What are push notifications and why do they sometimes not show up on my device?
Push notifications are messages your app backend sends to a user's device even when the app isn't open, they show up as banners, badges, or sounds depending on how the user has configured app permissions. When they don't arrive, the failure is almost always in one of three places: the device handle stored in Notification Hubs is stale (the OS issued a new token and your app didn't re-register it), the PNS credentials in your hub are expired or revoked, or the device itself is blocking delivery through battery optimization, Do Not Disturb, or revoked notification permissions. The portal's Test Send feature is the fastest way to isolate which layer is failing.
How do push notifications actually work through Azure Notification Hubs step by step?
Here's the flow: first, your mobile app asks the device OS for a push handle, a unique token issued by APNS, FCM, or WNS. The app sends that token to your backend (or directly to Notification Hubs) to create a registration. When you want to send a notification, your backend calls the Notification Hubs API with the message and targeting info (a specific device, a tag, or a broadcast). Notification Hubs looks up the matching registrations, formats the payload for each platform's requirements, and calls each PNS with the appropriate handle. The PNS then delivers the message to the device. Every step in that chain has to be working for the notification to land.
Why should I use Azure Notification Hubs instead of calling FCM or APNS directly?

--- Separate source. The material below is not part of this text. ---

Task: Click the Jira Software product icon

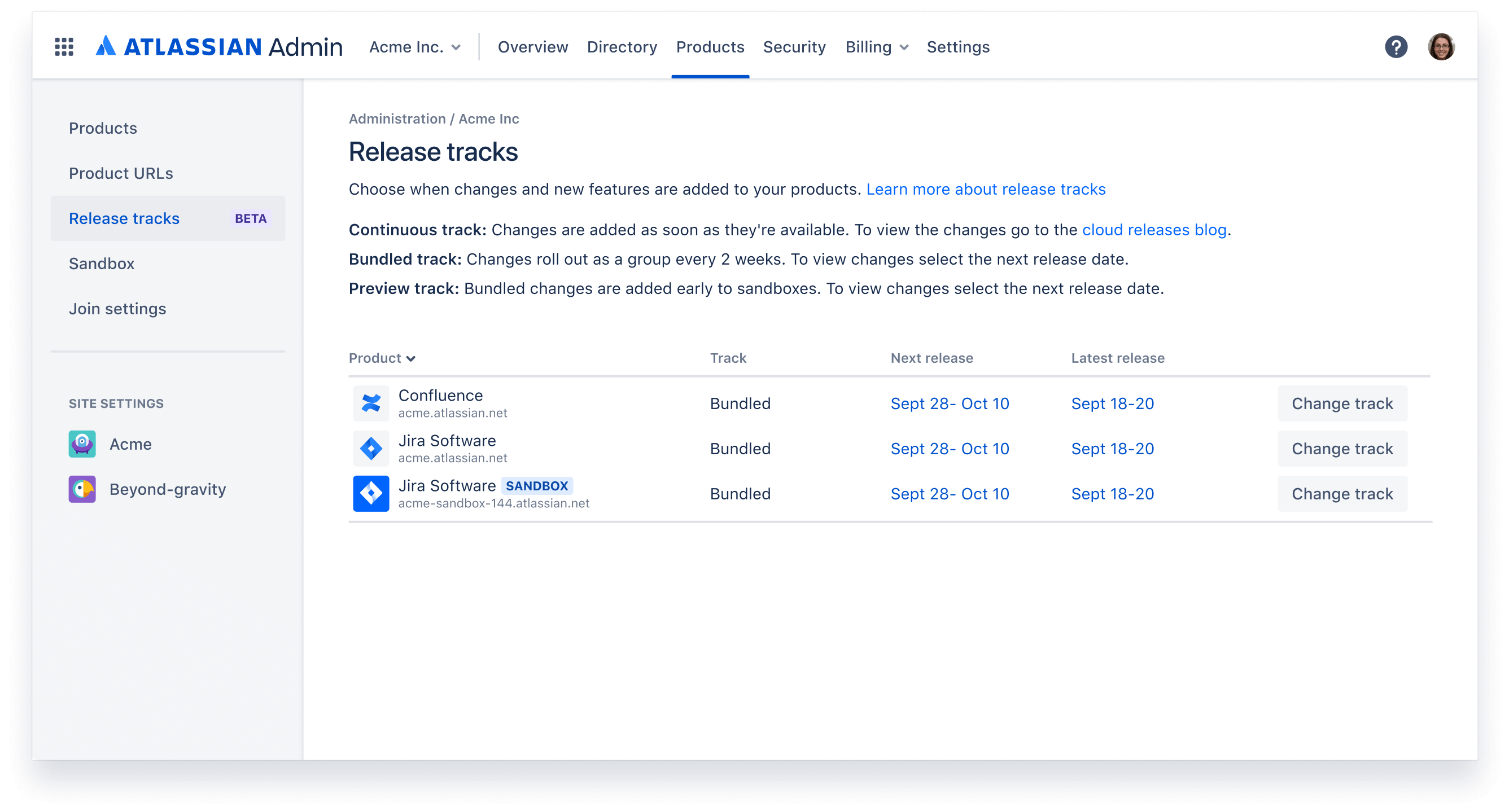Action: coord(372,448)
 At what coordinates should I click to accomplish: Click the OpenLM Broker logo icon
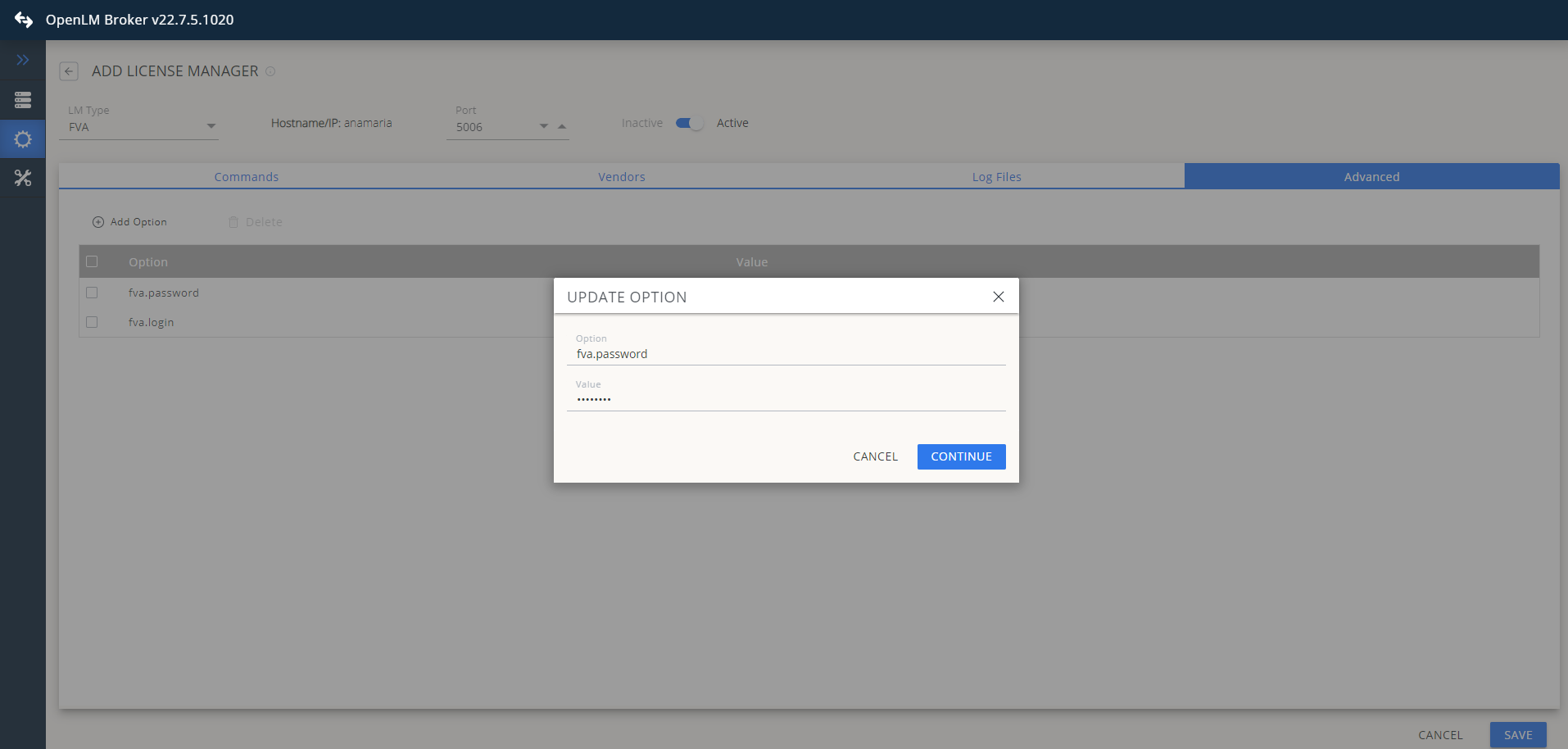[24, 20]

The short answer is scale and sanity. Calling FCM and APNS directly is manageable when you have hundreds of users, but when you're dealing with tens of thousands of devices, you need to handle token refresh cycles, build retry logic, maintain a device registry, manage platform-specific payload formatting, and implement segmentation logic yourself. That's a significant engineering investment that has nothing to do with your actual product. Notification Hubs handles device handle management, multi-platform delivery, tag-based segmentation, scheduled sends, and telemetry out of the box. You focus on what you want to say; it figures out how to deliver it to the right people on the right platform.

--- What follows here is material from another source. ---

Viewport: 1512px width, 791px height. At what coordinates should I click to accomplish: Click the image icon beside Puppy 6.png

My Azure Notification Hubs test send works but real notifications from my backend don't, what's wrong?
This is one of the clearest diagnostic signals you can get, actually. Test Send in the portal calls the hub with admin-level credentials directly, so if it works, your hub configuration, PNS credentials, and device registration are all fine. The problem is in your backend. The most common cause is using the Listen-only connection string (DefaultListenSharedAccessSignature) in your backend code instead of the Full Access string (DefaultFullSharedAccessSignature), Listen-only doesn't have send permission. The second most common cause is the wrong hub name or namespace in your connection string. Double-check both of those first.
How do I handle the FCM to FCMv1 migration in Azure Notification Hubs?
Google shut down the legacy FCM HTTP API, so if you're still configured with an old Server Key in Notification Hubs, your Android pushes are failing entirely. To migrate: go to the Google Cloud Console, create a Service Account under IAM & Admin > Service Accounts, grant it the Firebase Cloud Messaging API Admin role, and download the JSON key file. Then in the Azure portal go to your hub's Settings > Google (FCMv1) and upload that JSON file. On the SDK side, update to Microsoft.Azure.NotificationHubs version 4.1.0 or higher and replace any FcmRegistrationDescription calls with FcmV1RegistrationDescription. Existing legacy registrations need to be re-registered under the new FCMv1 type, you can't migrate them in place.